MATERIAL PROVIDED below:

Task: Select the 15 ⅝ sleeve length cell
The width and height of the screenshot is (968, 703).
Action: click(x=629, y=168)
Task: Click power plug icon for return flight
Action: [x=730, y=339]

End of MATERIAL PROVIDED.

REQUIRED ACTION
Your task is to copy every entry above, exactly as written.

ANSWER SECTION
Task: Select the 15 ⅝ sleeve length cell
The width and height of the screenshot is (968, 703).
Action: click(x=629, y=168)
Task: Click power plug icon for return flight
Action: [x=730, y=339]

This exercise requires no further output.